┏━━

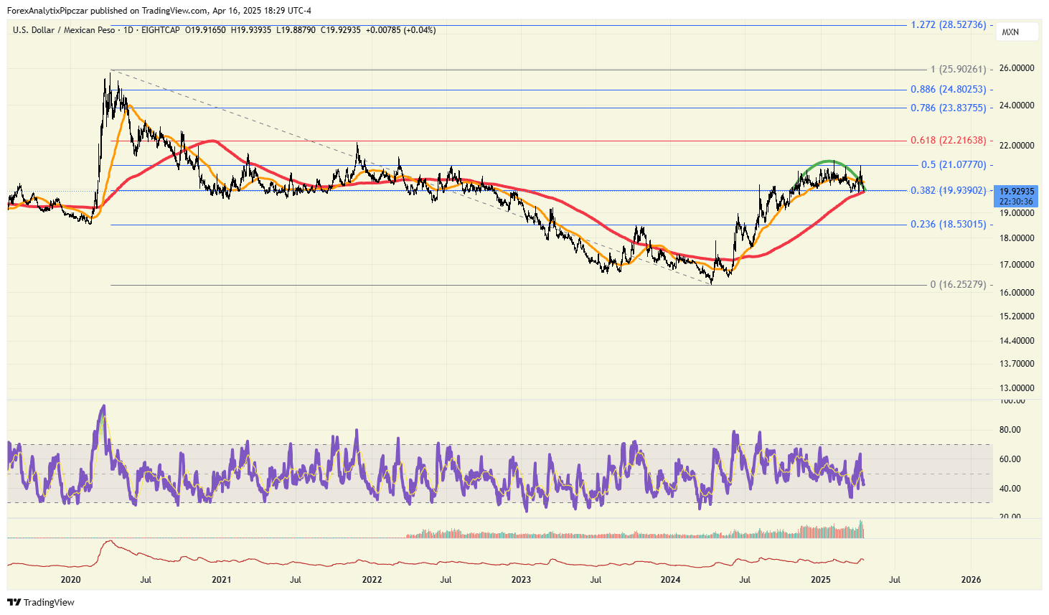Select the 0.5 (21.07770) Fibonacci label
Screen dimensions: 1049x615
(953, 165)
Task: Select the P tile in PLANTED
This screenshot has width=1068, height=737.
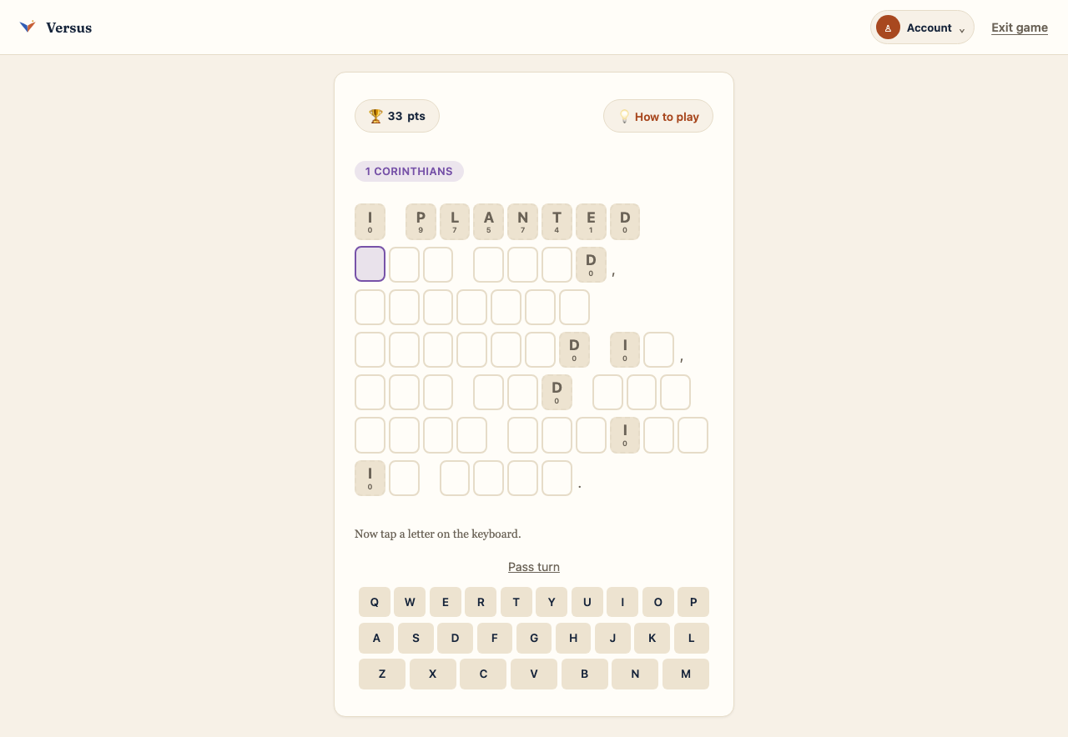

┗━━

TRY IT
Take the lines from the one containing "Task: Select the P tile in PLANTED" through the last line of the listing and repeat them exactly. Omit the pictures.

RESULT
Task: Select the P tile in PLANTED
This screenshot has width=1068, height=737.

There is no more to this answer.